## Tasks to complete
1. Answer these questions using the Free TON Dev Experience text:
(a) Up to how many contests does the estimate cover?
(b) Until what date does the estimate run?
(c) From which source should the Proofs library retrieve the data it needs for proofs?
2. Write the next part of the Free TON Dev Experience text, picking up right after its last sentence.

## Provided text
== Segment start ==
Some parts of the specification are described in this document and should be referenced accordingly in the contest specification, e.g.: “As per Procedural remarks on contests”.

Free TON Dev Experience Costs Estimate

This estimate is based on a forecast of the total Tons required to run up to 9 (nine) Free TON Dev Experience Contests until 15th February 2021 after the Free TON Dev Experience Subgovernance is launched .

Topics of the Contests

The topics of the nearest Contests mentioned according to their priority.

SDK Contests

  1. Bindings for TON Client library (proposal)
  2. Proofs - library that provides functions to proof account, message, transactions so that developers can use them to prove that the specified object is valid. Library should retrieve all the necessary data for proofs from GraphQL API.
  3. TON OS DApp Server Bug Bounty Contest
  4. Web3-like wrapper over ton-client-js + migration instructions for developers, so that Ethereum developers can migrate their applications from Ethereum to TON or develop DApps from scratch in a familiar way.
== Segment end ==
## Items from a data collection
== Segment start ==
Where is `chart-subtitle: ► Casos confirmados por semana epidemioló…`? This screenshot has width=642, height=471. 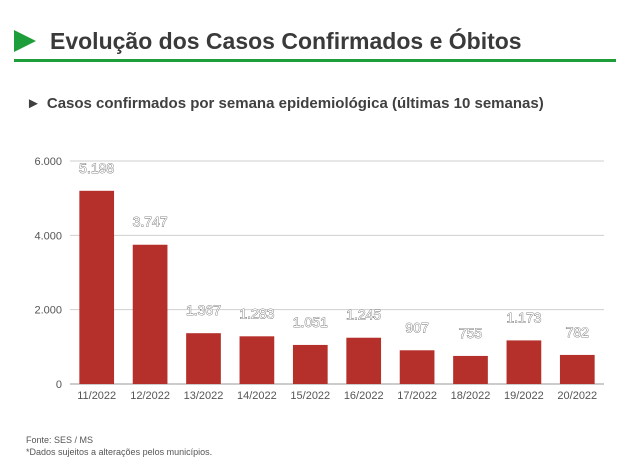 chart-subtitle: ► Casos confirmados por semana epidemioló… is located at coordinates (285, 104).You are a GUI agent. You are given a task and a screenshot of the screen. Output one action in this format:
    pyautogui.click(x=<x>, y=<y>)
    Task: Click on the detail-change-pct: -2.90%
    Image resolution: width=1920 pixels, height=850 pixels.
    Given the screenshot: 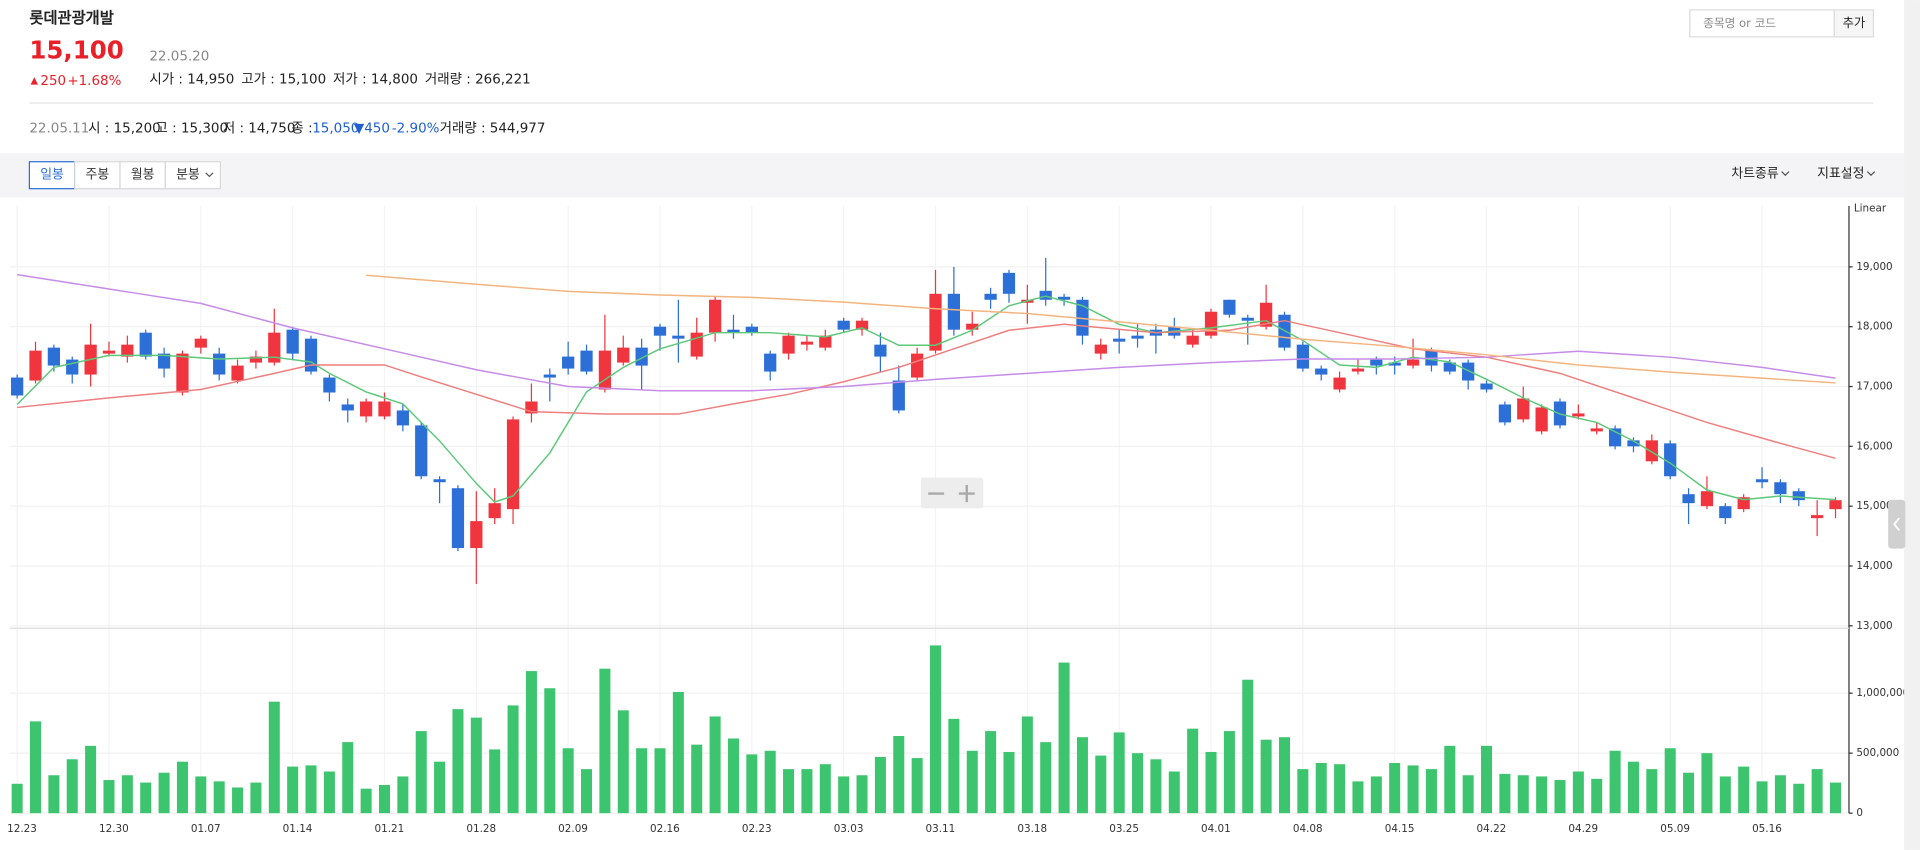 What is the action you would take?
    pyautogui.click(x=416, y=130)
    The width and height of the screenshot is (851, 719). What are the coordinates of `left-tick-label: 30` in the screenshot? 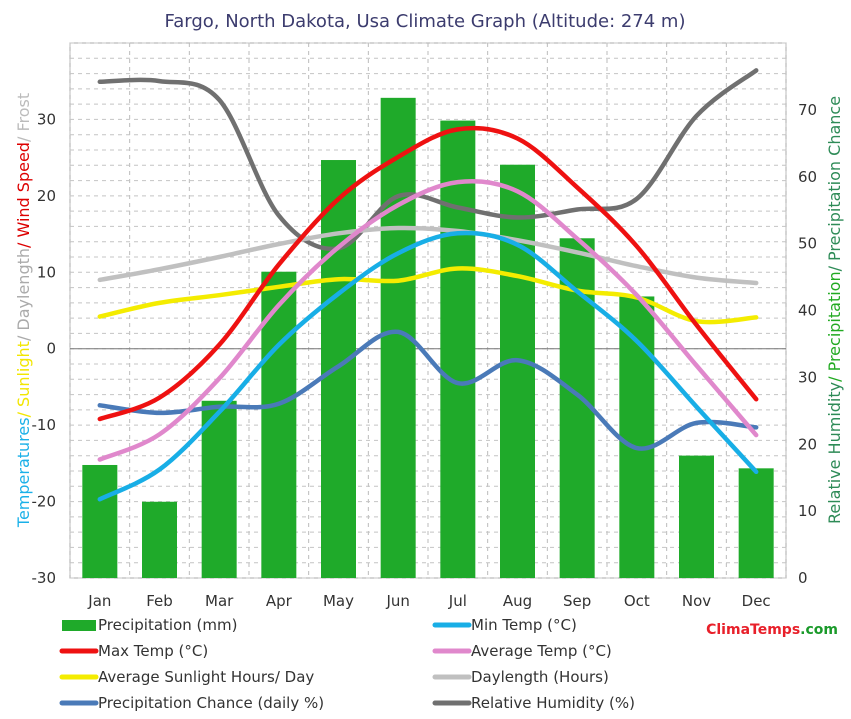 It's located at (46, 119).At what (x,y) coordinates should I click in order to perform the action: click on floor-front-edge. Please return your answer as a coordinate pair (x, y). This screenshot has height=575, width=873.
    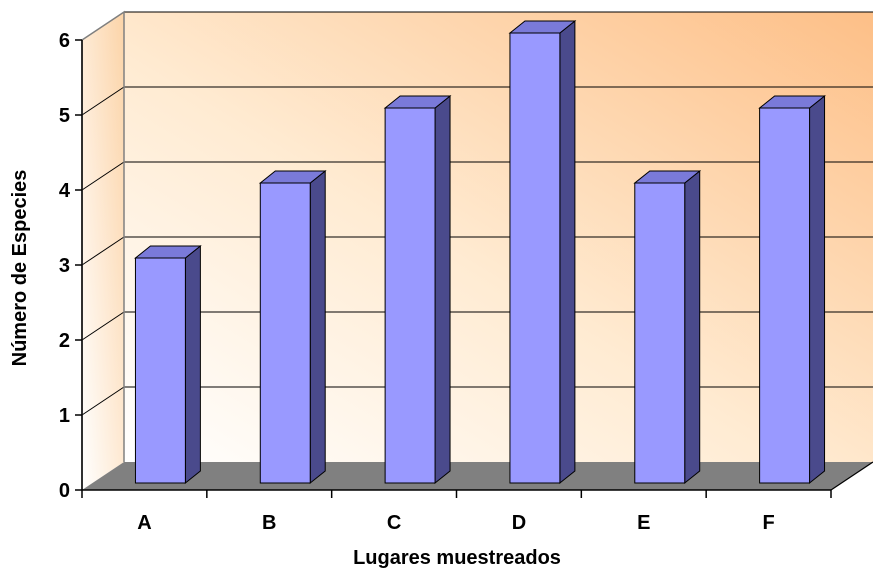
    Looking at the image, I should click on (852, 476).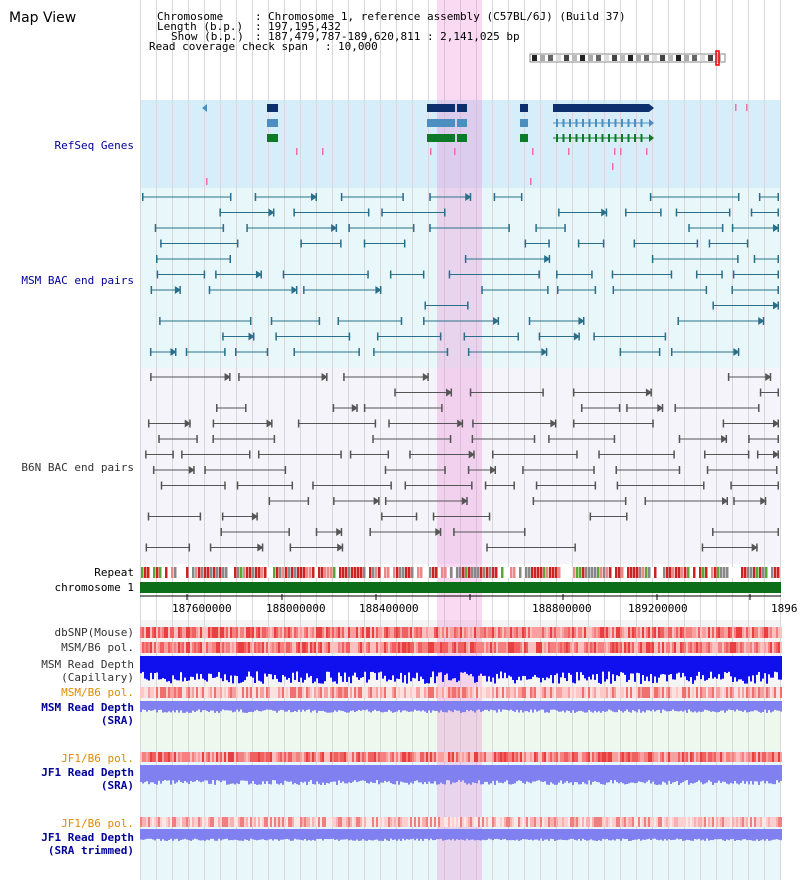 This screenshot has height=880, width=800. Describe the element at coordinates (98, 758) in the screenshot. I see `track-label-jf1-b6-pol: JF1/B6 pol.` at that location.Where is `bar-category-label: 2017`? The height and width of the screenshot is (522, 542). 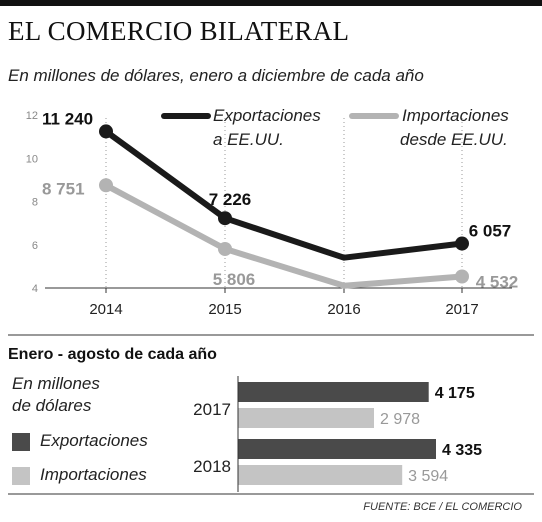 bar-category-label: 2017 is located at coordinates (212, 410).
== Segment end ==
## List of answers
1.
(a) Up to 9 (nine) contests.
(b) Until 15th February 2021.
(c) From the GraphQL API.

2.
  5. Graphql API bug bounty contest - validate API
  6. Object/business oriented bindings contest - write handy high-level libraries that will use low level bindings
  7. Service that provides access to parsed contracts data (including ABI-compatible and other contracts) and parsed messages data and allows data searching and data aggregating
  8. Analytics services - service that collects blockchain data from GraphQL API and provides different analytics

Toolchain Contests

  1. Transaction debugger:
  • UI
  • representation: In order to debug transaction step-by-step, we need to extract instruction sequence for its compute phase and present it in human-readable form.
  • format: [No] [Opcode] {args]
  1. Option 1 (preferable): obtain from the VM trace stashed at execution.
    Option 2 (fallback): use assembly code from the contract compilation.
    Requirements: standalone. repeatable. console. batch mode processing. Use annotations provided by other Experience, if available: gas consumption, account state change.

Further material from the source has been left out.